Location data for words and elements
+--

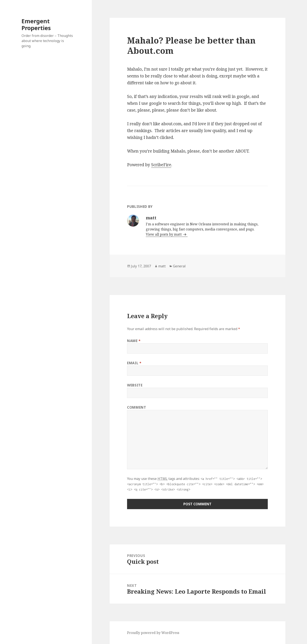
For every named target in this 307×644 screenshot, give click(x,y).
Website (135, 385)
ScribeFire (161, 165)
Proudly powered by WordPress (153, 632)
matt (162, 266)
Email (134, 363)
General (179, 266)
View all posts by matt (164, 234)
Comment (137, 407)
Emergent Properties (36, 24)
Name (134, 341)
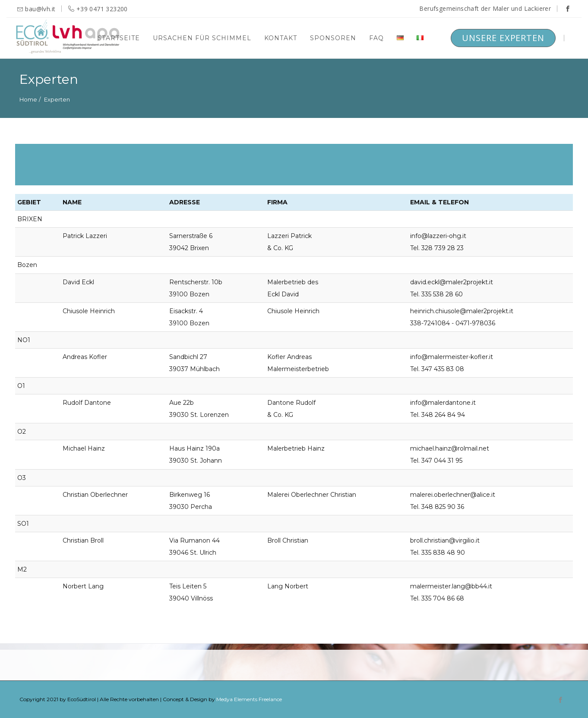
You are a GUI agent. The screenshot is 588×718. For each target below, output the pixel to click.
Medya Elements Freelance (249, 699)
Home (28, 99)
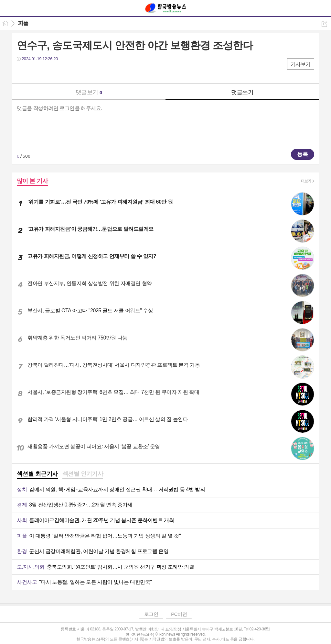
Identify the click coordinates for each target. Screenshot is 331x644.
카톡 (48, 72)
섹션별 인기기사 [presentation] (83, 474)
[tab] (37, 474)
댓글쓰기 (242, 92)
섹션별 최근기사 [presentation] (37, 474)
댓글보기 (89, 92)
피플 (23, 23)
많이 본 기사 (32, 181)
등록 (303, 154)
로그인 (151, 614)
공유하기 (324, 24)
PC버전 (179, 614)
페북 (22, 72)
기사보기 (301, 64)
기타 (61, 72)
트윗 (35, 72)
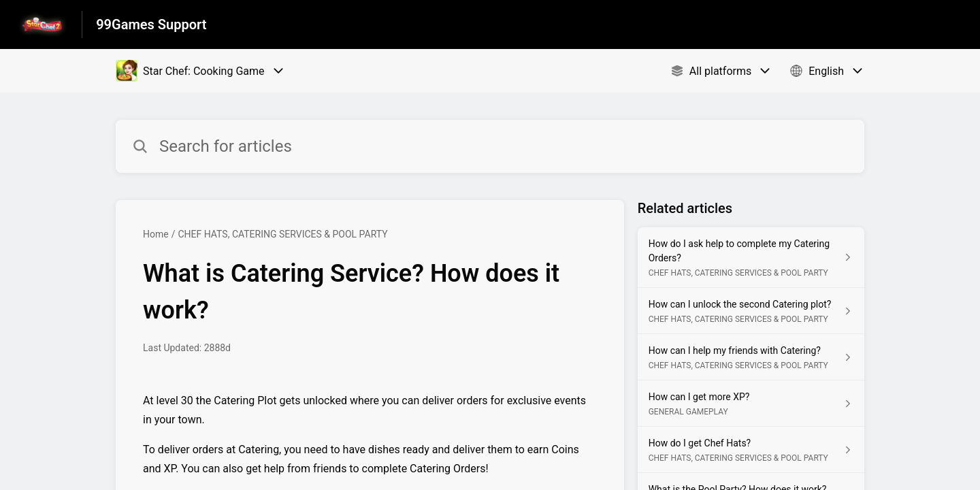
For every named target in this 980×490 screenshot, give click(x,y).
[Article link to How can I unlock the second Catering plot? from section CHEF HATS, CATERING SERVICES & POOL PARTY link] (751, 311)
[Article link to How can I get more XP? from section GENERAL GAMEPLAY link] (751, 404)
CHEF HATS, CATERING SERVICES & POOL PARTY (282, 234)
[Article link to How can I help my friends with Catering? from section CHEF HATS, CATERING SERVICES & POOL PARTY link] (751, 357)
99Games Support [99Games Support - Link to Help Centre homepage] (151, 24)
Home (156, 234)
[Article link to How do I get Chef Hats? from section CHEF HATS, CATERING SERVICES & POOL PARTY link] (751, 450)
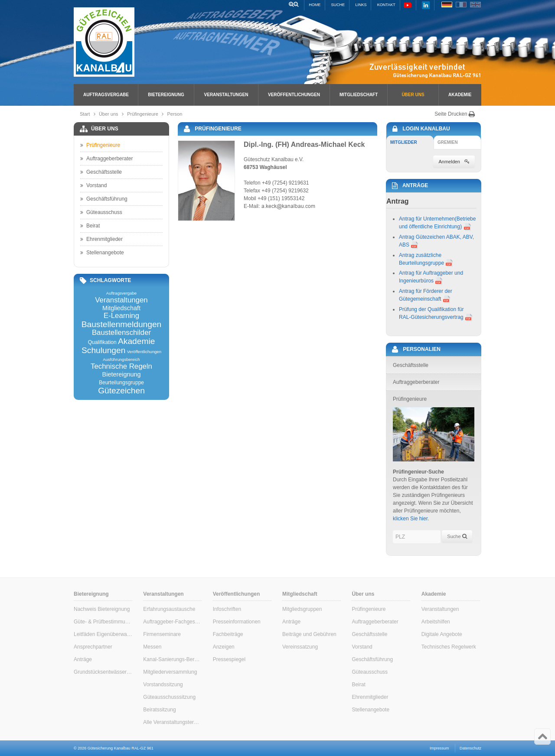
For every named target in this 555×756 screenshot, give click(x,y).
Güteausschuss (101, 212)
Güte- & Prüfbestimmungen (103, 622)
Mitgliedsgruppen (302, 609)
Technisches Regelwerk (449, 647)
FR (461, 4)
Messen (152, 647)
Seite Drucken (455, 114)
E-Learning (121, 316)
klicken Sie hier (410, 519)
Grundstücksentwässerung (103, 672)
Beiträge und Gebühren (309, 634)
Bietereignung (166, 94)
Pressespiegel (229, 659)
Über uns (413, 94)
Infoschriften (227, 609)
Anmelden (454, 162)
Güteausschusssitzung (169, 697)
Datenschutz (470, 748)
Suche (338, 5)
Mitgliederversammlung (170, 672)
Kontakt (386, 5)
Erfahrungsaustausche (169, 609)
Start (85, 114)
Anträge (83, 659)
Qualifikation (102, 342)
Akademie (460, 94)
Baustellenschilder (121, 333)
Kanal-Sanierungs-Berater (172, 659)
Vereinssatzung (300, 647)
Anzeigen (224, 647)
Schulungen (103, 350)
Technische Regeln (121, 367)
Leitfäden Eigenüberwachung (103, 634)
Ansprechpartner (93, 647)
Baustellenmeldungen (121, 324)
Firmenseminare (162, 634)
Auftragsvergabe (106, 94)
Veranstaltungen (226, 94)
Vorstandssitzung (163, 685)
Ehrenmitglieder (101, 239)
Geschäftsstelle (101, 172)
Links (361, 5)
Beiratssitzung (159, 710)
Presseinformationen (237, 622)
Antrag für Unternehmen (427, 219)
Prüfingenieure (143, 114)
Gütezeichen (121, 390)
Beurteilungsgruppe (121, 383)
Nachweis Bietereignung (101, 609)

+--

- **Exercise prompt**
Reproduce every line of the records above word for word, omitting the pictures.

- **Reply**
For every named target in this 307×644 screenshot, give click(x,y).
Website (135, 385)
ScribeFire (161, 165)
Proudly powered by WordPress (153, 632)
matt (162, 266)
Email (134, 363)
General (179, 266)
View all posts by matt (164, 234)
Comment (137, 407)
Emergent Properties (36, 24)
Name (134, 341)
You are a GUI agent. The screenshot is 588×718. For each target below, output the pixel to click.
Medya Elements Freelance (249, 699)
Home (28, 99)
Identify the click coordinates for each target. Screenshot is 331x644.
카톡 (48, 72)
섹션별 인기기사 [presentation] (83, 474)
[tab] (37, 474)
댓글쓰기 (242, 92)
섹션별 최근기사 [presentation] (37, 474)
댓글보기 (89, 92)
피플 (23, 23)
많이 본 기사 (32, 181)
등록 (303, 154)
로그인 (151, 614)
공유하기 (324, 24)
PC버전 (179, 614)
페북 (22, 72)
기사보기 (301, 64)
기타 (61, 72)
트윗 (35, 72)
For every named target in this 980×490 screenshot, give click(x,y).
[Article link to How can I unlock the second Catering plot? from section CHEF HATS, CATERING SERVICES & POOL PARTY link] (751, 311)
[Article link to How can I get more XP? from section GENERAL GAMEPLAY link] (751, 404)
CHEF HATS, CATERING SERVICES & POOL PARTY (282, 234)
[Article link to How can I help my friends with Catering? from section CHEF HATS, CATERING SERVICES & POOL PARTY link] (751, 357)
99Games Support [99Games Support - Link to Help Centre homepage] (151, 24)
Home (156, 234)
[Article link to How do I get Chef Hats? from section CHEF HATS, CATERING SERVICES & POOL PARTY link] (751, 450)
For every named target in this 555×756 screenshot, give click(x,y).
Güteausschuss (101, 212)
Güte- & Prüfbestimmungen (103, 622)
Mitgliedsgruppen (302, 609)
Technisches Regelwerk (449, 647)
FR (461, 4)
Messen (152, 647)
Seite Drucken (455, 114)
E-Learning (121, 316)
klicken Sie hier (410, 519)
Grundstücksentwässerung (103, 672)
Beiträge und Gebühren (309, 634)
Bietereignung (166, 94)
Pressespiegel (229, 659)
Über uns (413, 94)
Infoschriften (227, 609)
Anmelden (454, 162)
Güteausschusssitzung (169, 697)
Datenschutz (470, 748)
Suche (338, 5)
Mitgliederversammlung (170, 672)
Kontakt (386, 5)
Erfahrungsaustausche (169, 609)
Start (85, 114)
Anträge (83, 659)
Qualifikation (102, 342)
Akademie (460, 94)
Baustellenschilder (121, 333)
Kanal-Sanierungs-Berater (172, 659)
Vereinssatzung (300, 647)
Anzeigen (224, 647)
Schulungen (103, 350)
Technische Regeln (121, 367)
Leitfäden Eigenüberwachung (103, 634)
Ansprechpartner (93, 647)
Baustellenmeldungen (121, 324)
Firmenseminare (162, 634)
Auftragsvergabe (106, 94)
Veranstaltungen (226, 94)
Vorstandssitzung (163, 685)
Ehrenmitglieder (101, 239)
Geschäftsstelle (101, 172)
Links (361, 5)
Beiratssitzung (159, 710)
Presseinformationen (237, 622)
Antrag für Unternehmen (427, 219)
Prüfingenieure (143, 114)
Gütezeichen (121, 390)
Beurteilungsgruppe (121, 383)
Nachweis Bietereignung (101, 609)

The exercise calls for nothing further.